Now, the thing about going to a very beautiful spot in Ireland at the peak of tourist season is that you're not the only one who has that idea. There were lots of people that day wanting to drive the Kerry Ring. There were cars and trucks and SUVs--which are still kind of rare in Ireland but are gaining popularity as Ireland's economy booms--and there were tourbuses, huge coaches with mammoth sight-seeing windows, carrying dozens of German and French and Italian and Japanese tourists, all on the highway of the Kerry Ring. And Irish highways are different from American highways: this highway had two narrow lanes, and no shoulders to speak of, and there was an immense rock wall on one side, and a sheer drop to the sea on the other--and cars and trucks and tourbuses all trying to coexist in this narrow space. And we were all driving on the left hand side of the road. It was a beautiful day in a beautiful place--but I have to admit that before long my hands on the steering wheel were as white-knuckled as they could be and my nerves were in no state to appreciate the beauty.
So when I saw a turnoff to a smaller road leading to the Skelligs, I took it. The Skelligs were a place I really wanted to visit. They're islands, well just big rocks, really, not too far off shore in the Atlantic. I had read that centuries ago Christian monks from the mainland built small, beehive-shaped stone huts on these rocks, and they would paddle their coracles, their skin boats, out to the islands and live in the huts for days, sometimes weeks, at a time, fasting, watching, praying, meditating, living in a place that brought them very close to the edge, but also filled them with the wonder of life. Having read about them many years ago, I wanted to see the Skelligs for myself while we were there.
So we turned off the Kerry highway, and drove several kilometers beside a long estuary, where a river flowing from the mountains met the tide coming from the sea; and we left the car in a carpark at the base of a trail, and we walked way out a point where we could stand on the sea cliff and see at least two of the Skelligs just off the shore. It was a warm, kind of humid day, and there was a bit of haze on the ocean--not enough to be fog, but enough to make it look like the wild, rugged Skellig Rocks were floating just above the surface of the water, as if they didn't really belong to our world at all, as if they were apparitions from Faery or glimpses into heaven. It was astonishingly beautiful. And as we walked the trail, with the expansiveness of the ocean open before us, and the high blue dome of the sky open above us, and the green green fields stretching up to mountains open behind us--in all that openness I began to feel like my soul was opening, too, and all the stress and anxiety of a crowded highway and a crowded life and a crowded spirit uncoiled, and I felt opened to God's presence announcing itself exuberantly in all that beauty and in all that joy.

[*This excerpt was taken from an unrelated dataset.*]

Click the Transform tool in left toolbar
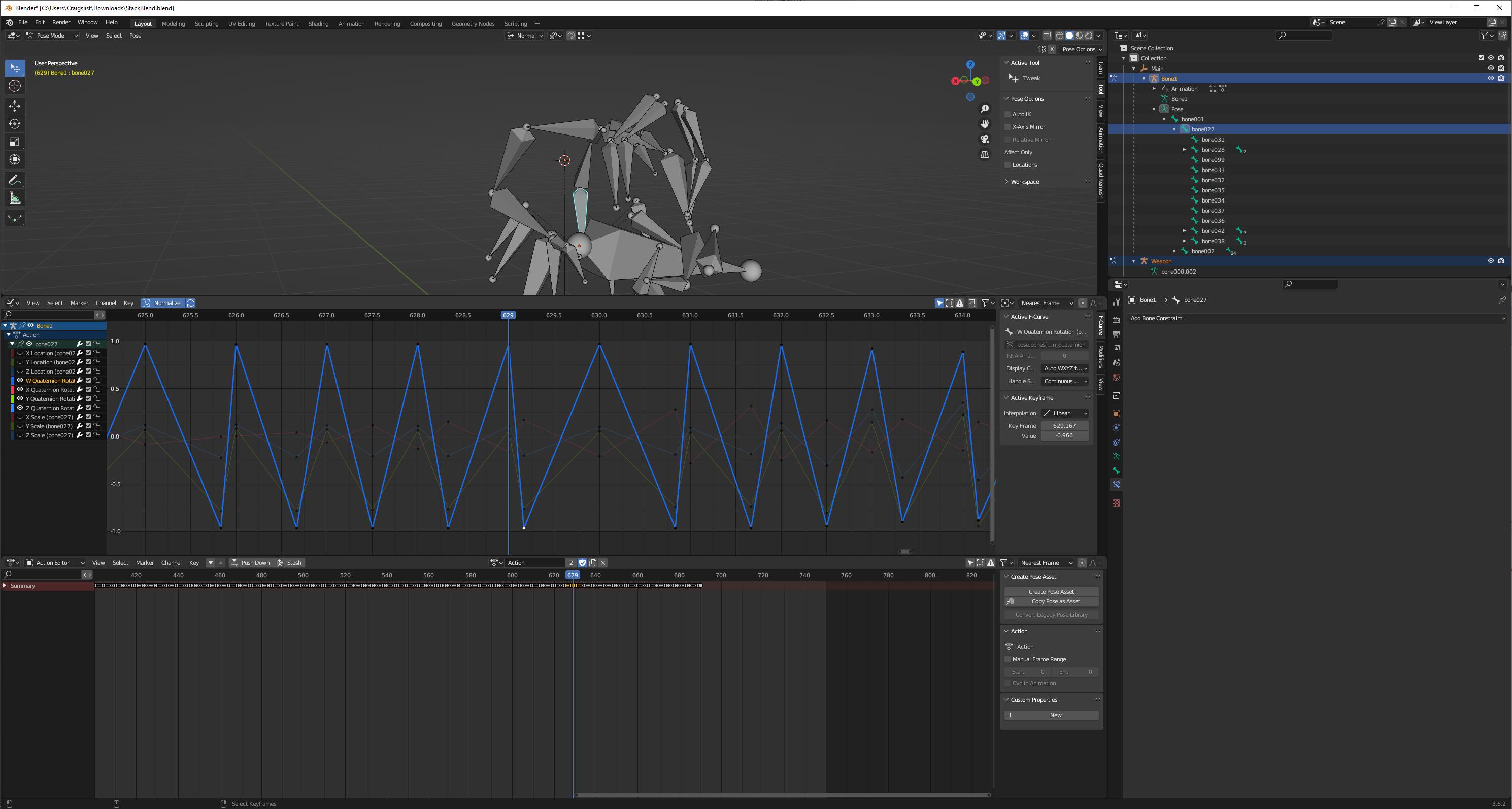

In our Gospel lesson today, some people bring to Jesus a man who is deaf and who cannot speak. And Jesus says to him "Ephphatha. Be opened." And the man's ears are unstopped, and his tongue is released, and he is opened up to a new healing presence of God in his life. And Jesus' word of healing is so powerful that the man isn't the only one who is opened, but everyone around is opened as well: when they see what Jesus has done, their ears are opened to hear God's living Word resonating in Jesus' voice, their tongues are released to proclaim good news about Jesus to everyone they see. Even when Jesus tells them not to talk about him, they are so opened that they can't help but talk about him all the more. Jesus says "Be opened," and everyone who hears is opened to a new power and presence of God in their lives.

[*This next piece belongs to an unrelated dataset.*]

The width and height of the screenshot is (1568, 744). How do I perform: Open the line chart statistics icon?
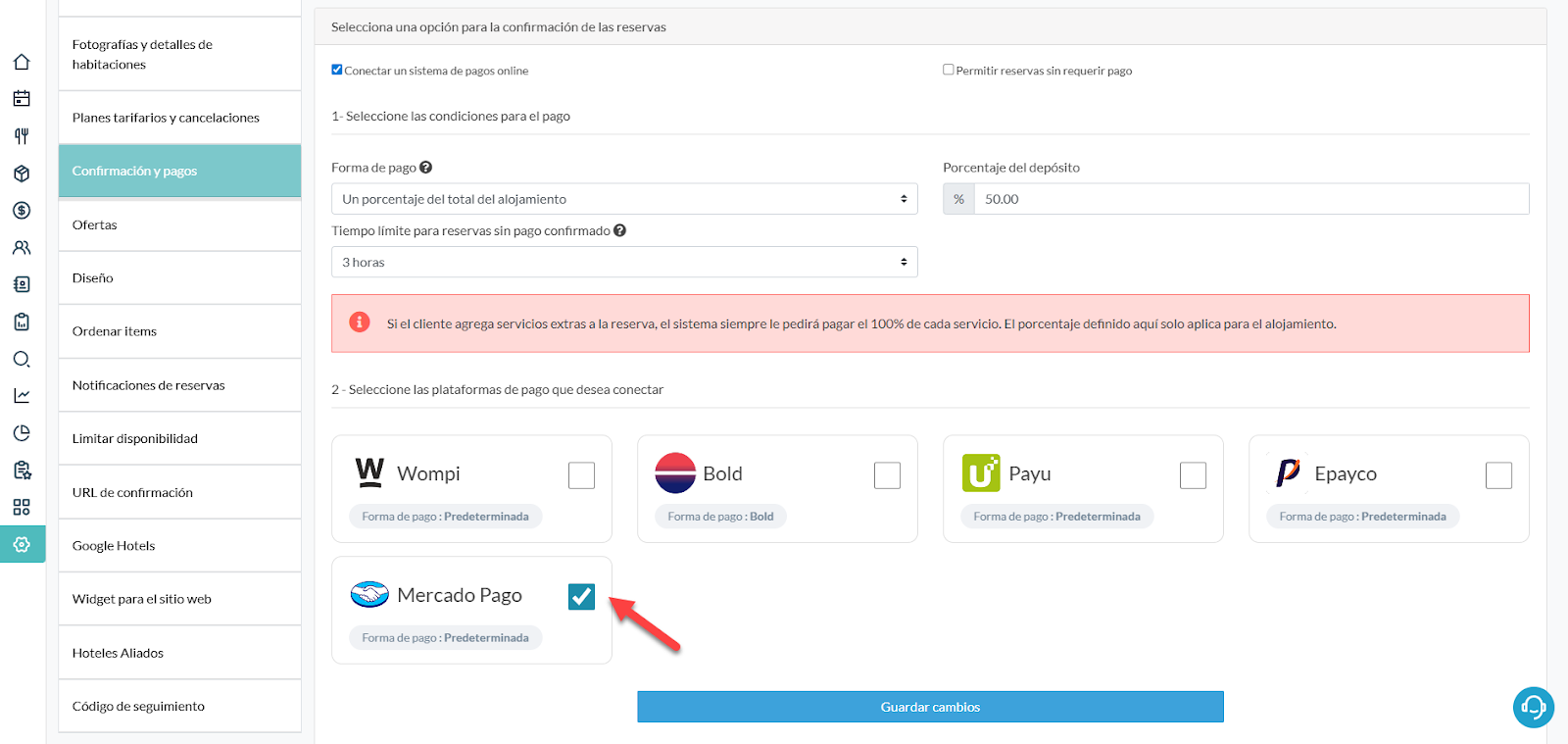pyautogui.click(x=22, y=396)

And of course the point of the story is that Jesus says "Be opened" to all of us. To us, here at St George's today, Jesus speaks through this Gospel lesson, and the living Christ says to us "Be opened" in our lives, in our work, in our church, too. God's call to us today is to let our ears be unstopped, so that we can hear God's living Word resonating in all the voices and all the words we hear; God's call to us is to let our tongues be released, so that we can tell good news in all the words we speak and all the actions that speak louder than our words. God's call to us is to let ourselves be opened, so that we can be like water springing up in dry places, as Isaiah says--so that we can be doers of the word, first fruits of grace, as James says--so that we can share this abundant life we have found in Christ with everyone to whom we open our hearts, as Jesus does.
My sabbatical included a lot of moments of being opened in various ways. There were moments of being opened to the presence of God, like the time at the Skelligs. There were moments of being opened to ideas and insights in study and reflection. There were moments of being opened to other ways of conceiving and doing church. At General Convention I got to experience a breadth of liturgical variety wider than any one parish church could offer, but which gave me lots of good ideas to bring home. And visiting other local churches Sunday by Sunday let me experience how different communities can take the same Prayer Book and use it to create very different worship.

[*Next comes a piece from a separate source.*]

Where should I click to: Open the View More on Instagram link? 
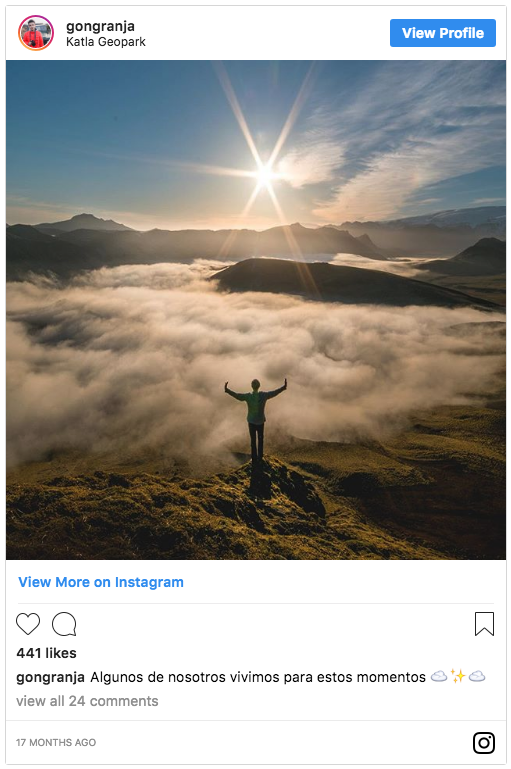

One thing I noticed while visiting other churches is how many congregations in our area make it part of their practice to invite everyone to communion. Not just to invite every baptized person, but to invite everyone. Now, this wasn't really new to me. I'd known some churches were doing this. I'd talked to clergy colleagues about their practices in their congregations. I'd wondered if it was right for St George's. I knew it was controversial. But in my own mind I was always sitting on the fence about it. On the one hand, it is hard to ignore centuries of church teaching and tradition which say the proper order is baptism first, and then communion, that's how it's done. On the other hand, it is hard to ignore all those Gospel stories in whihc Jesus doesn't insist someone has the right membership before he will share himself with them. When the people brought Jesus the man who was deaf and couldn't speak, Jesus didn't ask if he were a committed disciple before he would heal him. When Jesus fed the five thousand--a miracle which all four Gospels recognize as a kind of Eucharist--Jesus didn't say "All of you who have been baptized by John the Baptist or one of my disciples sit on the right, and all of you who haven't been baptized sit on the left, and you on the right get to eat." All through the Gospels, Jesus shares himself, Jesus communes, with everyone who comes to him--and it's hard to ignore the thought that the church which follows Jesus should do the same. Both these points of view were in my mind, and they weren't new to me.
But what was new to me over sabbatical was the feeling experience of being in so many communities where open invitation to communion was part of their standard practice. What was new to me was the experience of the presence of Christ at a table where everyone had a place--members, visitors, seekers, strangers, people off the street, the curious, the familiar--everyone. What was new to me was the felt depth of faithfulness to Jesus in a place where the invitation was as open and as fearless as Jesus himself.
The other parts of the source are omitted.